> _Texto fornecido_
Pela garantia de recursos para a educação
O Estado de São Paulo, 18/09/07
Milú Villela *
Na mesma controversa emenda que prorroga a cobrança da CPMF até 2011, que tramita na Câmara dos Deputados, está também a prorrogação de outro mecanismo que, embora não desperte a mesma atenção da opinião pública, é decisivo para a qualidade da educação brasileira e, portanto, para o futuro do País. Trata-se da Desvinculação de Recursos da União (DRU).
Pais, mães, educadores, autoridades educacionais, líderes de organizações da sociedade civil e todas as pessoas interessadas na melhoria do ensino público do País devem ficar atentos ao movimento que se desenrola no Congresso para estender esse mecanismo por mais quatro anos, uma vez que ele subtrai recursos de uma área que deveria ser a prioridade número 1 do Brasil.

> _Bloco de dados_
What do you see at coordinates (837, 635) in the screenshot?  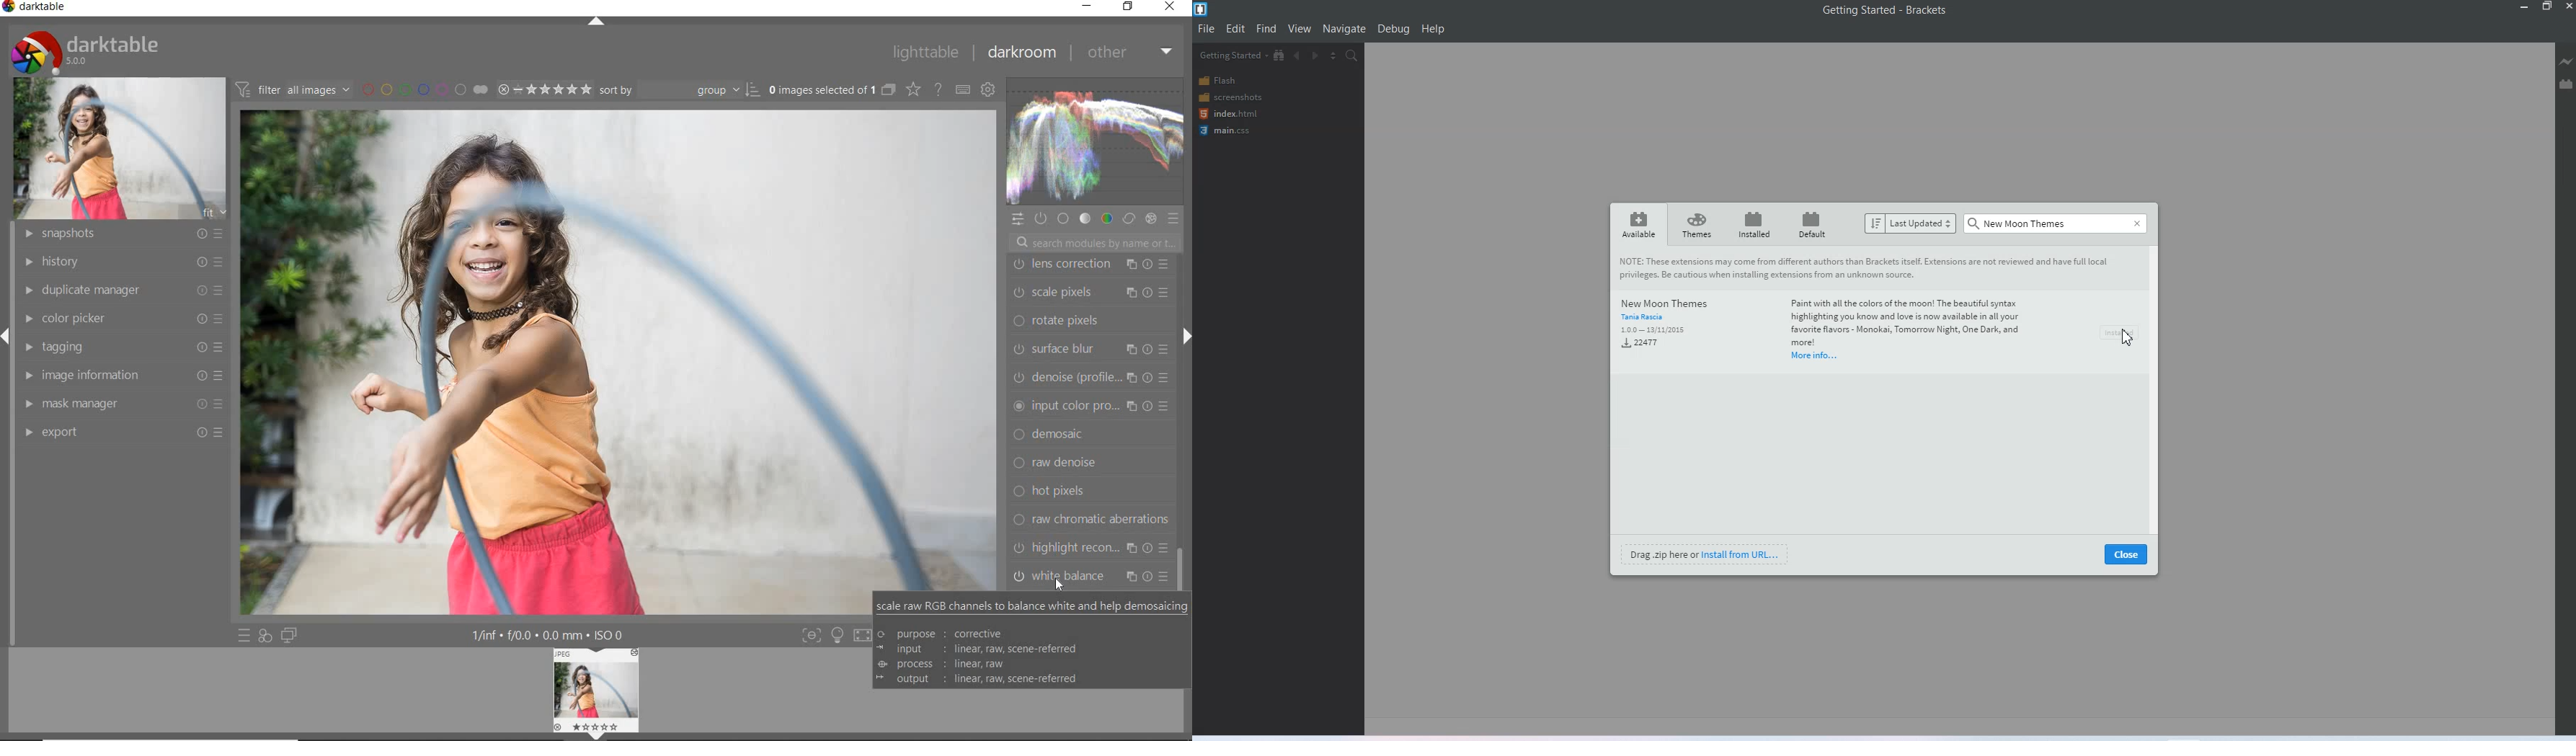 I see `sign ` at bounding box center [837, 635].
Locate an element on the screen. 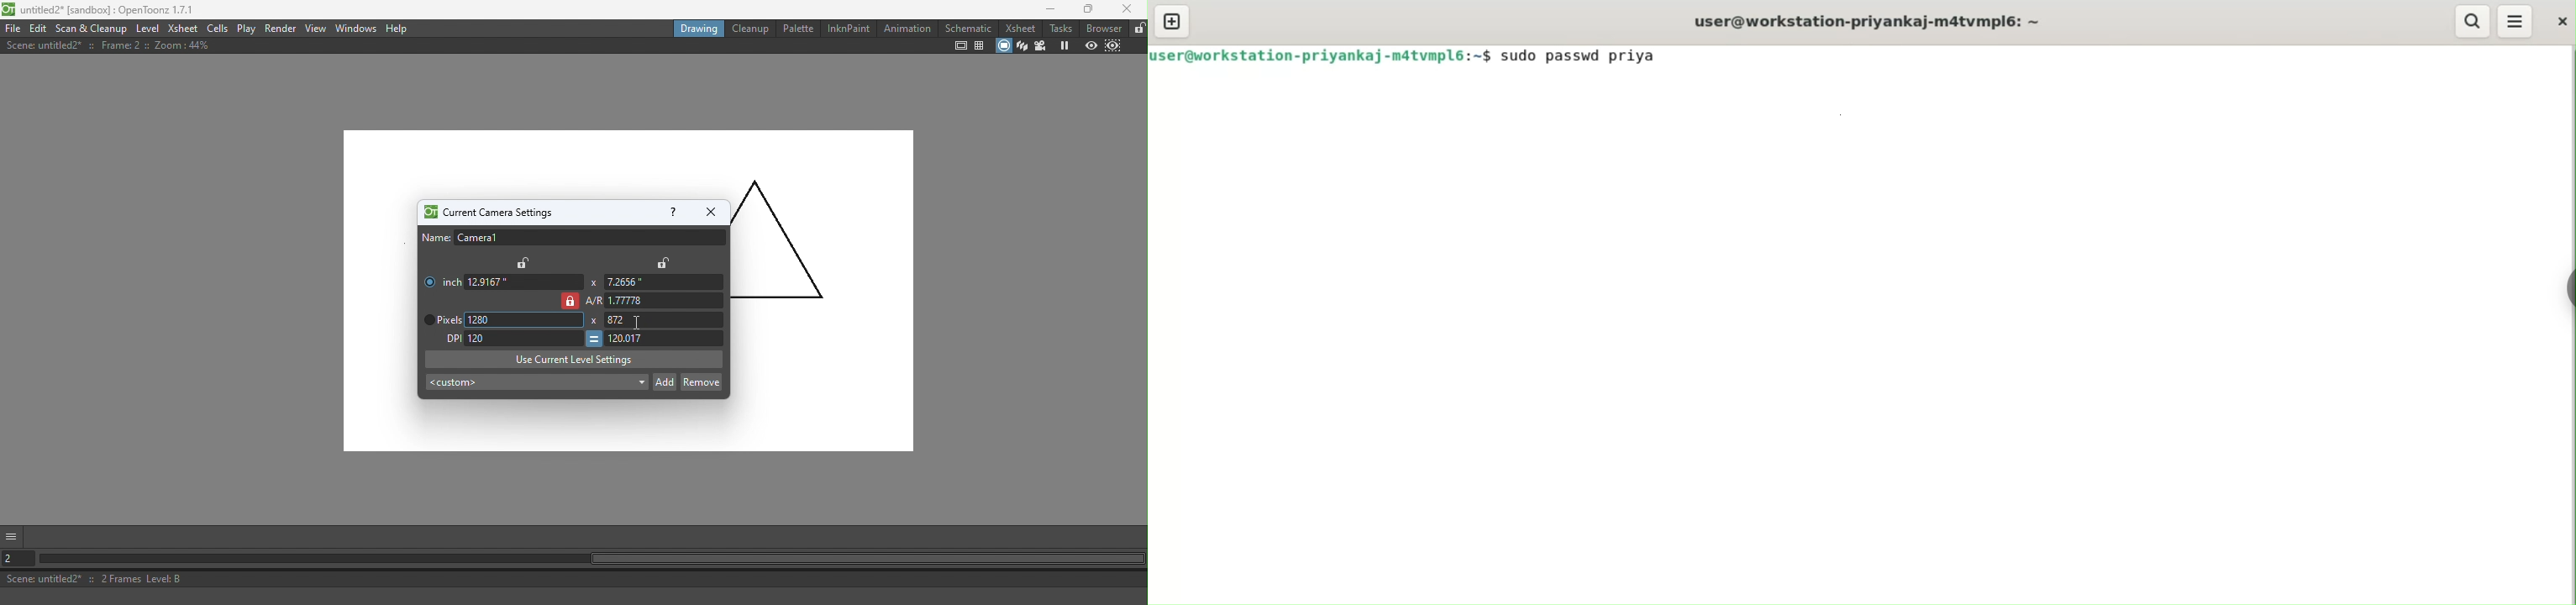 The image size is (2576, 616). File is located at coordinates (13, 28).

> _Tarefas_
**a.** Responda com base no texto fornecido:
(i) Até que ano a emenda prorroga a cobrança da CPMF?
(ii) O que quer dizer a sigla DRU?
(iii) Por quantos anos o movimento no Congresso quer estender esse mecanismo?
**b.** Transcreva, sem mudar nada, o trecho do texto fornecido que começa com as palavras "Pela garantia de" e termina com "1 do Brasil.".

> _Respostas por tarefa_
**a.**
(i) Até 2011.
(ii) Desvinculação de Recursos da União.
(iii) Por mais quatro anos.

**b.**
Pela garantia de recursos para a educação
O Estado de São Paulo, 18/09/07
Milú Villela *
Na mesma controversa emenda que prorroga a cobrança da CPMF até 2011, que tramita na Câmara dos Deputados, está também a prorrogação de outro mecanismo que, embora não desperte a mesma atenção da opinião pública, é decisivo para a qualidade da educação brasileira e, portanto, para o futuro do País. Trata-se da Desvinculação de Recursos da União (DRU).
Pais, mães, educadores, autoridades educacionais, líderes de organizações da sociedade civil e todas as pessoas interessadas na melhoria do ensino público do País devem ficar atentos ao movimento que se desenrola no Congresso para estender esse mecanismo por mais quatro anos, uma vez que ele subtrai recursos de uma área que deveria ser a prioridade número 1 do Brasil.